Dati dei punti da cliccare
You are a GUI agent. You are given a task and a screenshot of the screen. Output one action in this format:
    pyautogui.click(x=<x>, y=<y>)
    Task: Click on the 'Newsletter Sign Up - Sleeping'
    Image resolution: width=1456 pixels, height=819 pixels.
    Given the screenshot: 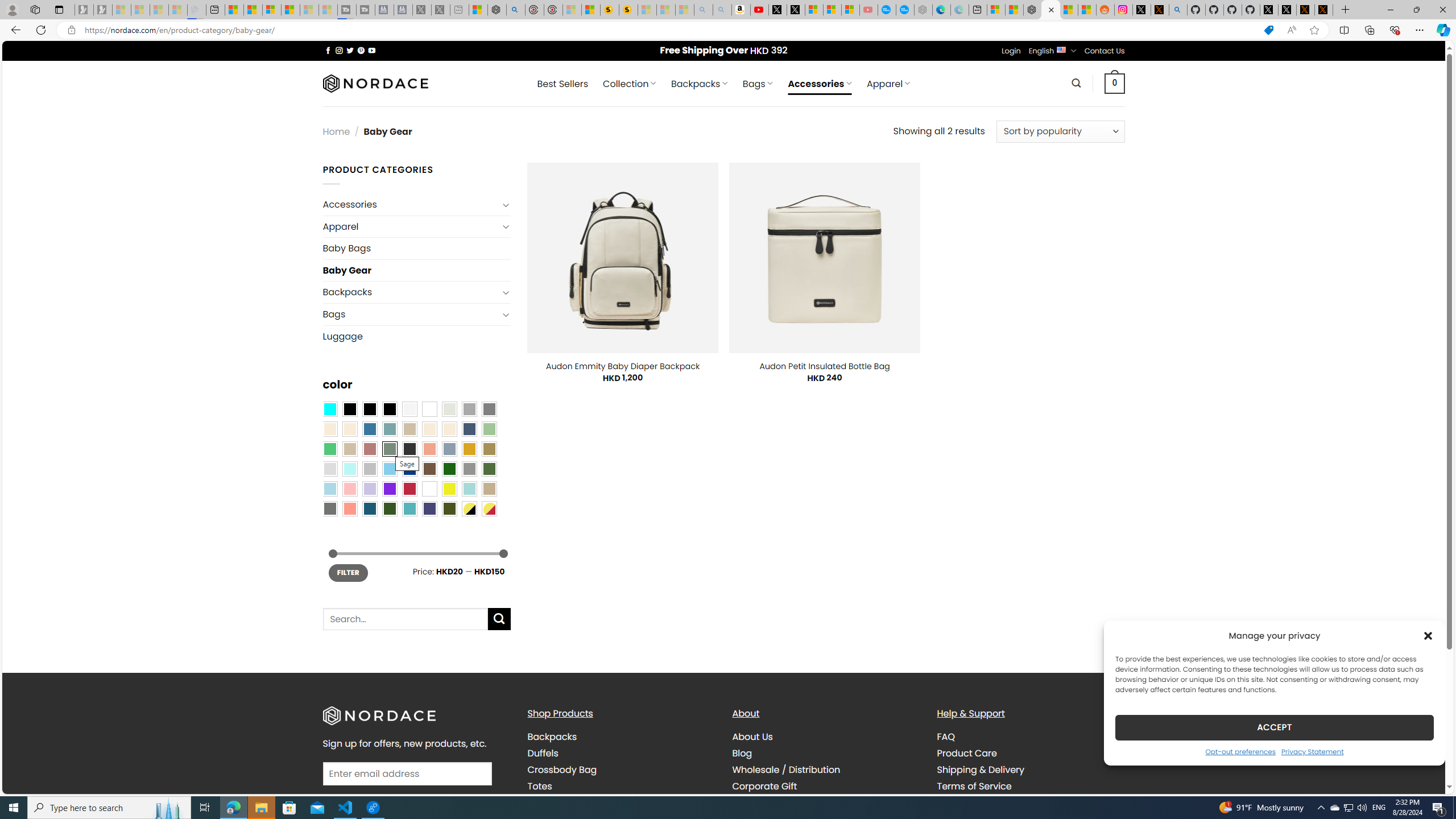 What is the action you would take?
    pyautogui.click(x=102, y=9)
    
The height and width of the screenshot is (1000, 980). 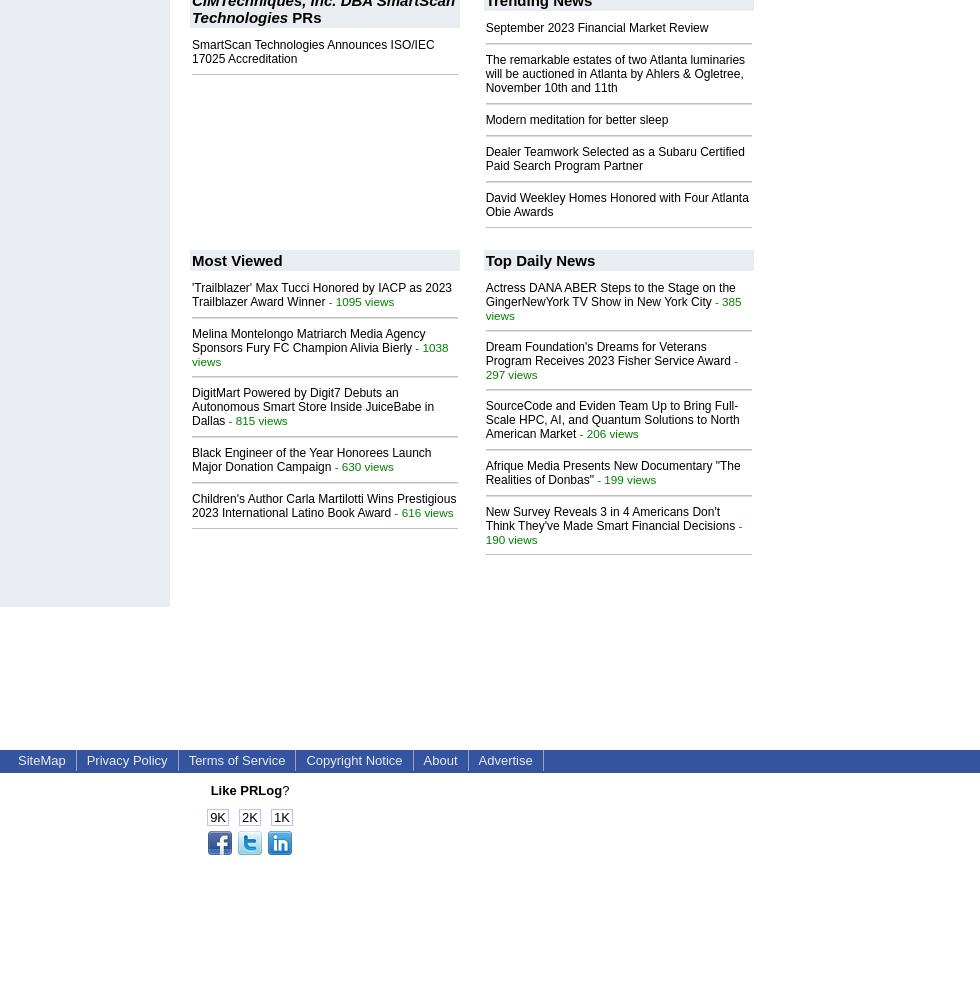 I want to click on '- 206 views', so click(x=607, y=432).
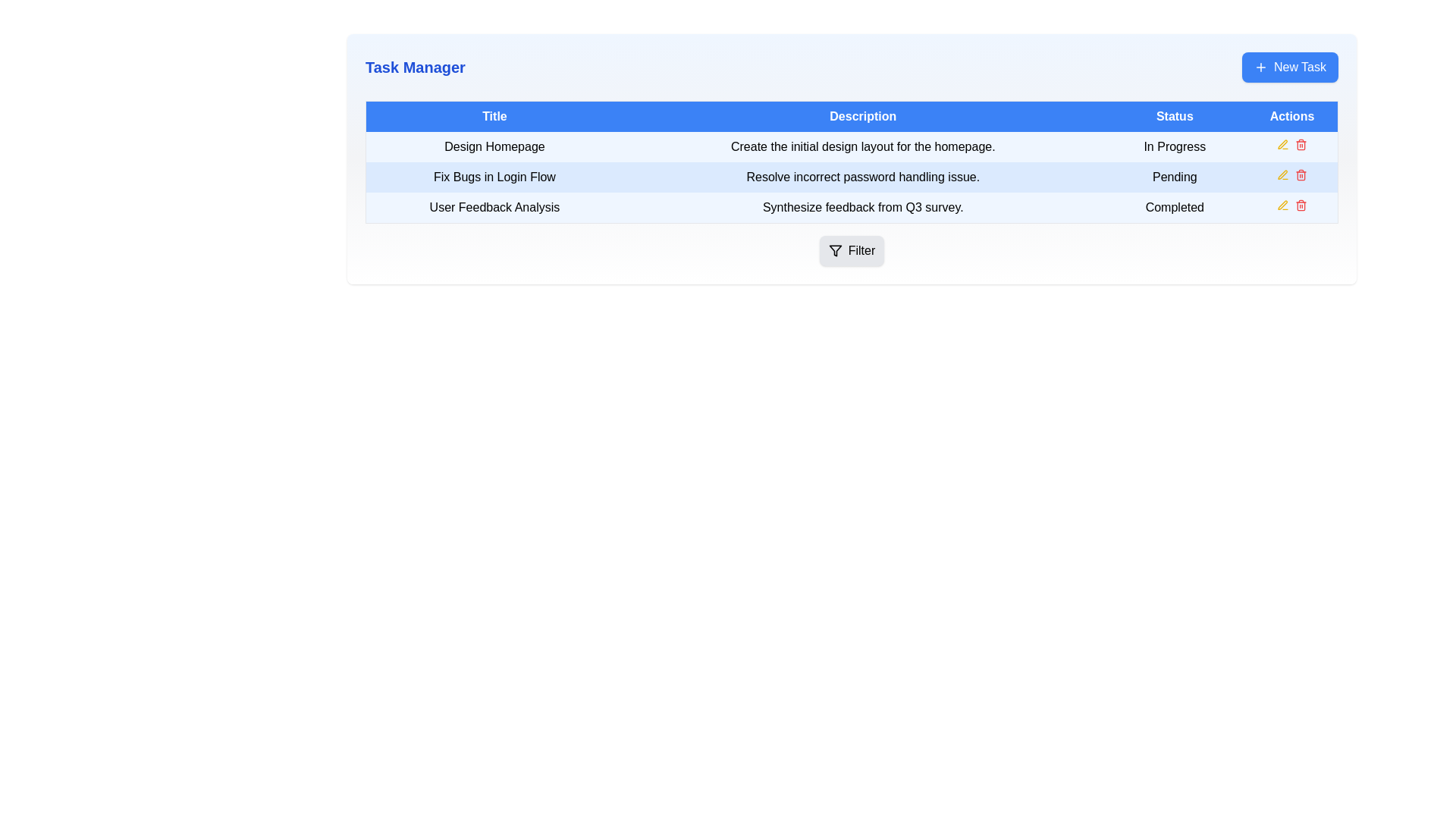  What do you see at coordinates (861, 250) in the screenshot?
I see `the text label that indicates the purpose of the filter button located in the bottom right corner of the table interface` at bounding box center [861, 250].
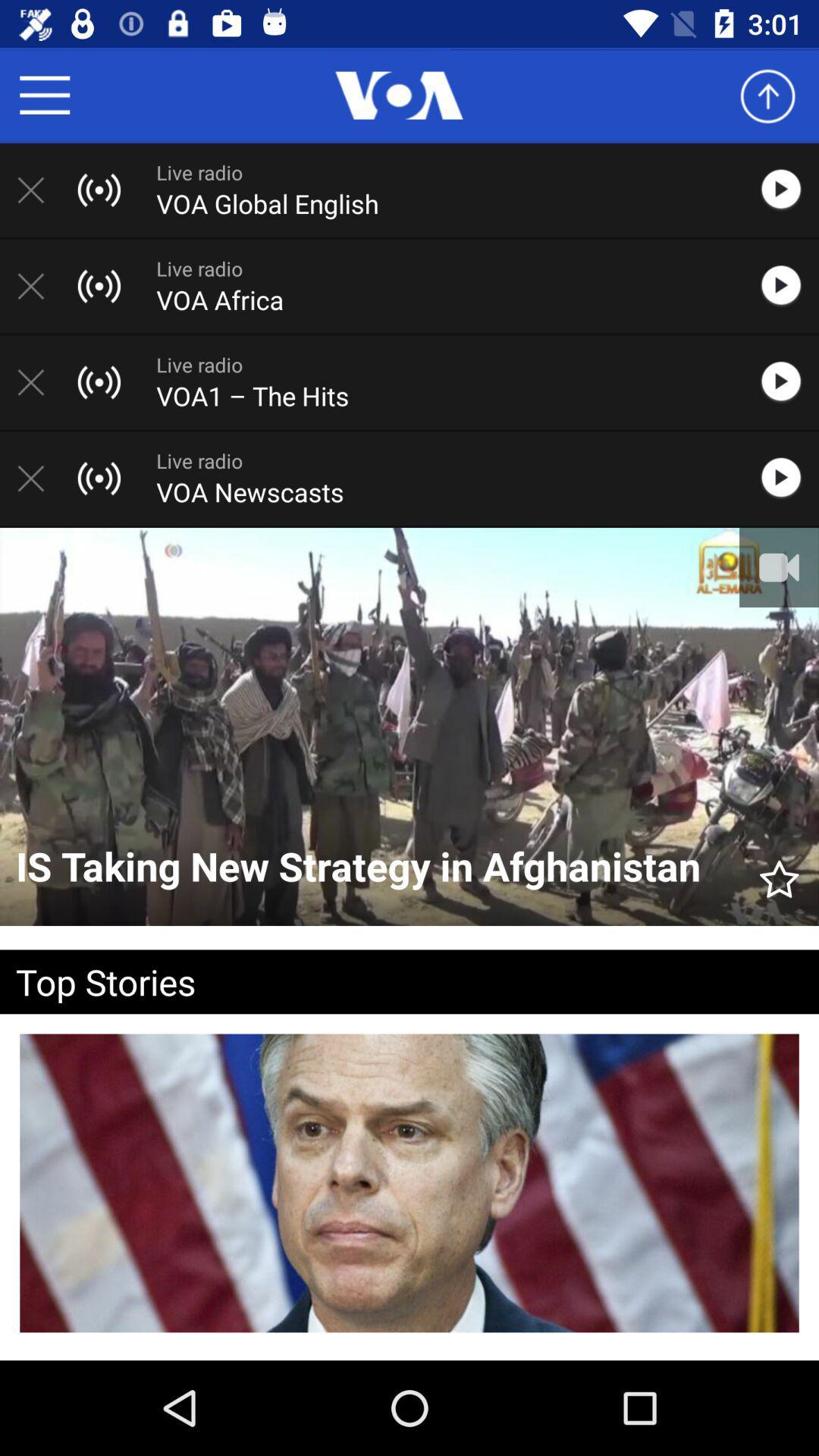  Describe the element at coordinates (38, 189) in the screenshot. I see `delete` at that location.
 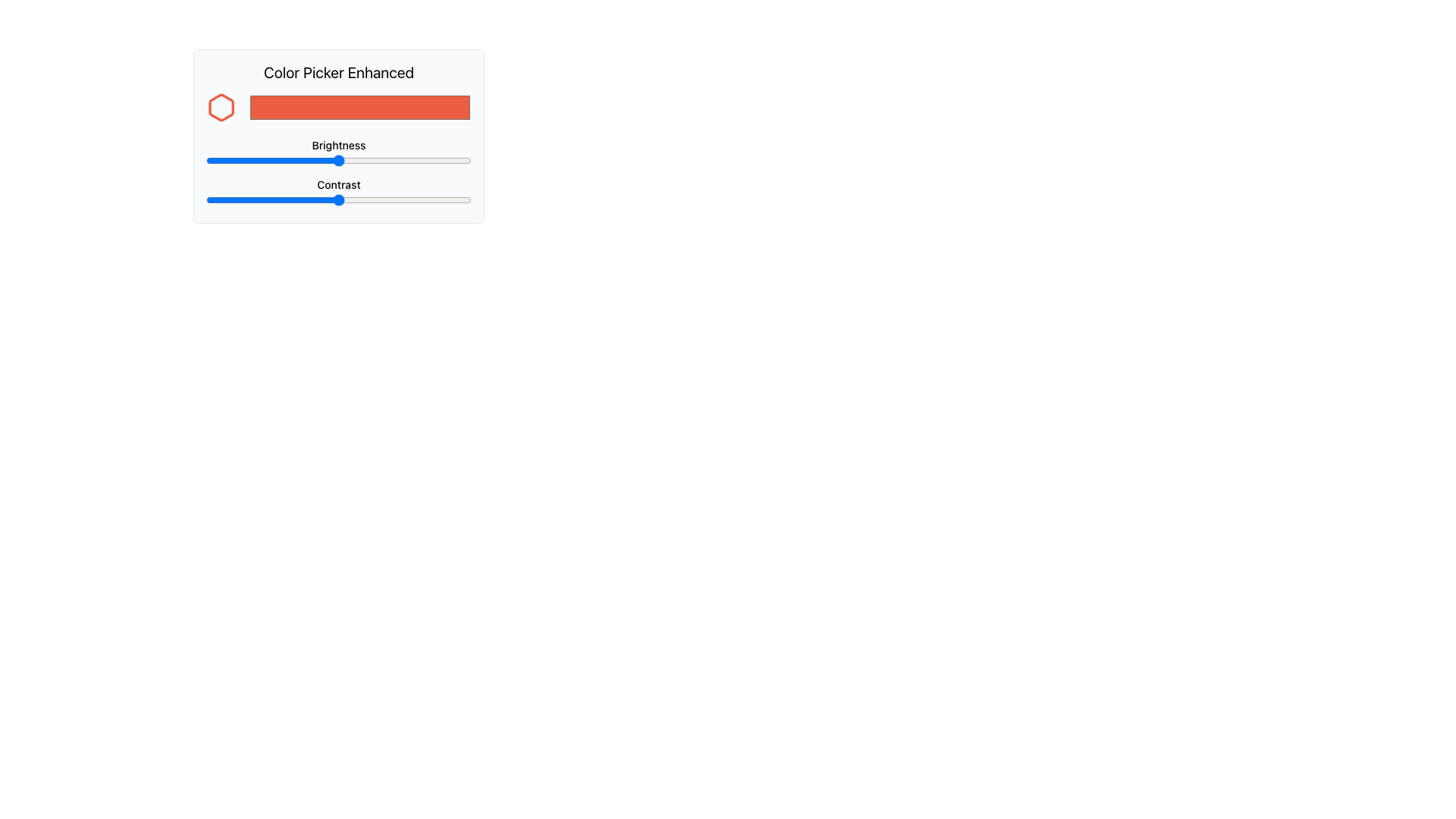 What do you see at coordinates (460, 161) in the screenshot?
I see `brightness level` at bounding box center [460, 161].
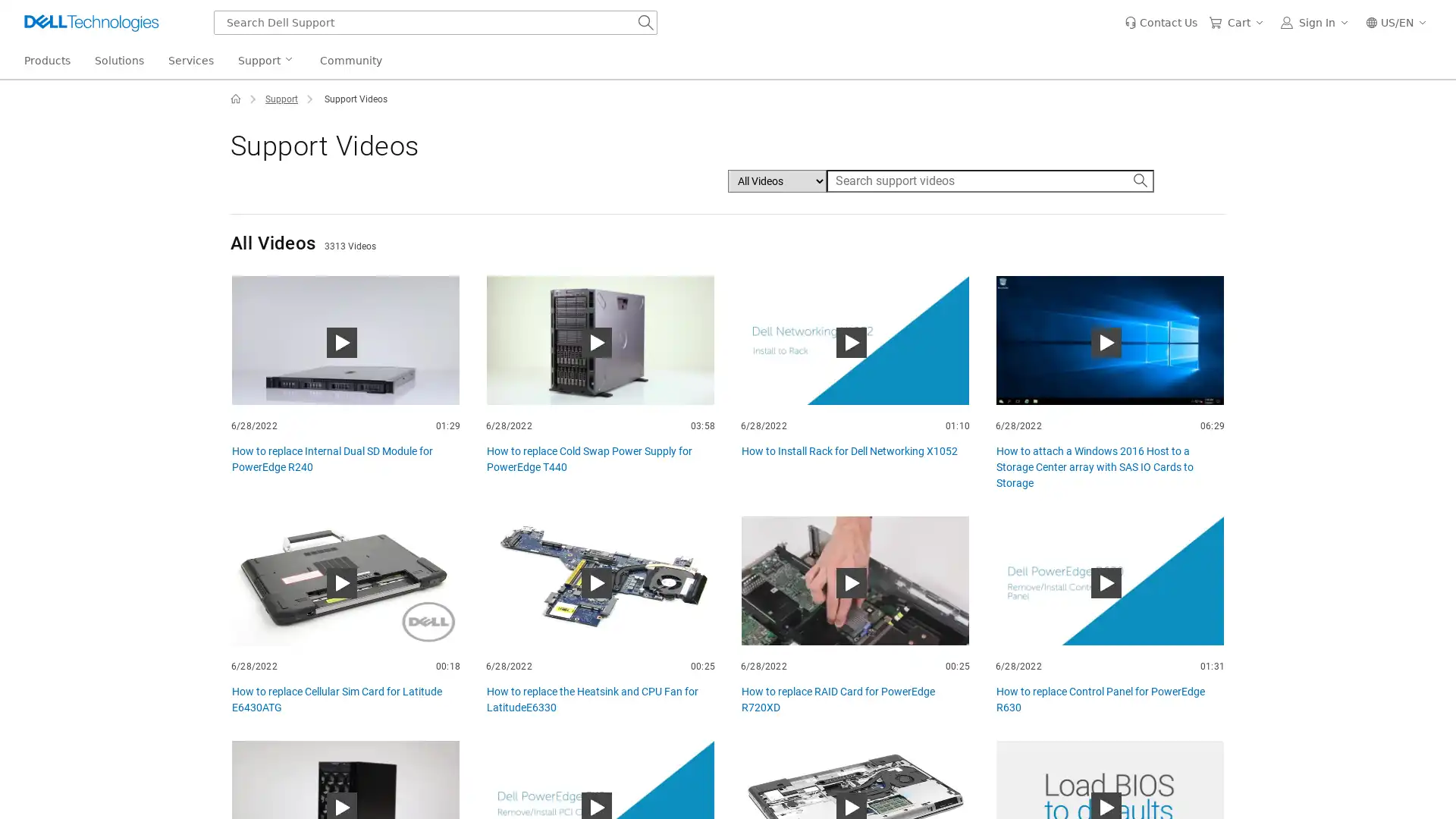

# [Cosa fare]
Sostituisci "Sleeping" con "Reading" nelle righe che vanno dall'inizio delle voci fino alla riga con "Image resolution: width=1456", inclusa, e riscrivile lasciando invariato tutto il resto.

# [Risultato]
You are a GUI agent. You are given a task and a screenshot of the screen. Output one action in this format:
    pyautogui.click(x=<x>, y=<y>)
    Task: Click on the 'Newsletter Sign Up - Reading'
    Image resolution: width=1456 pixels, height=819 pixels.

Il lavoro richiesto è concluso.